Locals gather around a shelling crater after a rocket hit the Pisochyn neighborhood outside Kharkiv, Ukraine, on Thursday as Russia hit Ukraine with more than 80 missiles. Photo by Pavlo Pakhomenko/EPA-EFE

March 9 (UPI) — Russia showered Ukraine with a wide-ranging barrage of missile attacks overnight, Ukrainian President Volodymyr Zelensky said.

Zelensky said Moscow fired 81 missiles, mostly at infrastructure, in an attack he said was meant to intimidate citizens.

“The occupiers can only terrorize civilians,” Zelensky said. “That’s all they can do. But it won’t help them. They won’t avoid responsibility for everything they have done.”

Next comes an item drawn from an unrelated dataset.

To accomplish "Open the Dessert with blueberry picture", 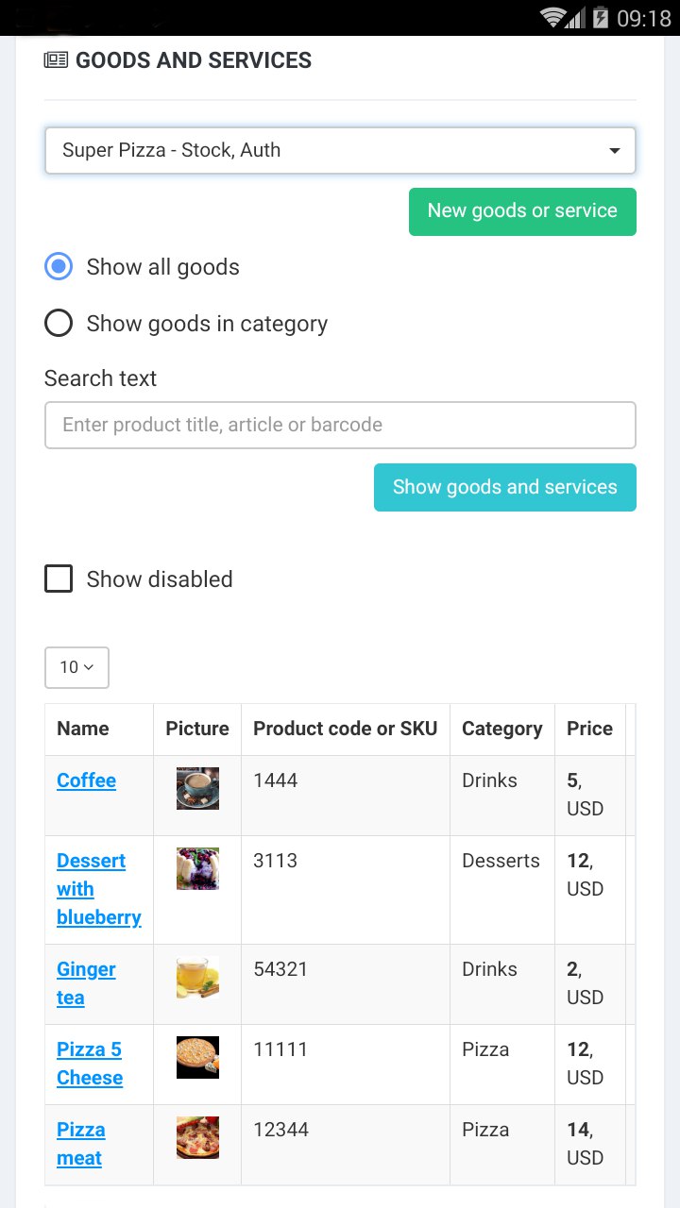I will 197,868.
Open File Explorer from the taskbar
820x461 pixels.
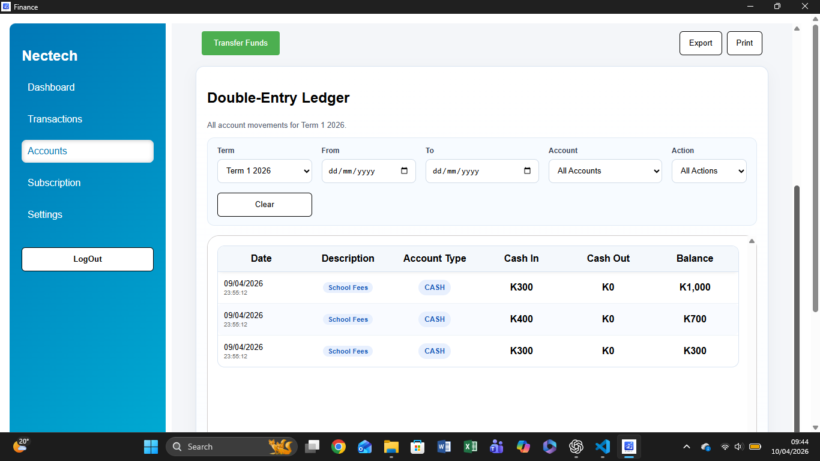click(x=391, y=447)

He said Russian strikes hit Kyiv, Kirovohrad, Dnipro, Odesa, Kharkiv, Zaporizhzhia, Lviv, Ivano-Frankivsk, Zhytomyr and Vinnytsia regions. The attacks included critical infrastructure and residential buildings.

Early reports said that at least five people in the western Ukrainian city of Lviv were killed by the Russian bombardment. Officials said at least two people were injured in Kyiv after Russian strikes targeted energy facilities.

Ukrainian officials reported 11 deaths overall from the Russian missile strikes across the country, according to CNN.

The Zaporizhzhia Nuclear Power Plant, the largest in Europe, fell into danger again after Russian shelling overnight left it completely disconnected from the Ukrainian power grid. International Atomic Energy Agency said all of the plant’s auxiliary generators are being used to avert a potential nuclear catastrophe.

“All 20 of the site’s emergency diesel generators were activated,” Rafael Grossi, the director general of IAEA said in a statement on Thursday. “The site’s essential power is now being provided by eight of those diesels with the rest now in standby mode. And there is enough diesel on site for 15 days of operation.”

Grossi said it was the first time the plant — controlled by Russia but run by Ukrainian workers — has lost complete power from the Ukrainian grid since November.

“What are we doing? How can we sit here in this room this morning and allow this to happen? This cannot go on,” Grossi said. “I am astonished by the complacency — what are we doing to prevent this happening? Each time we are rolling dice and if we allow this to continue time after time then one day our luck will run out.”

Kyiv Mayor Vitali Klitschko said about 40% of the city remained without power because of the strikes. Kharkiv also experienced power outages from the attacks but it was not clear how much of the city was without electricity.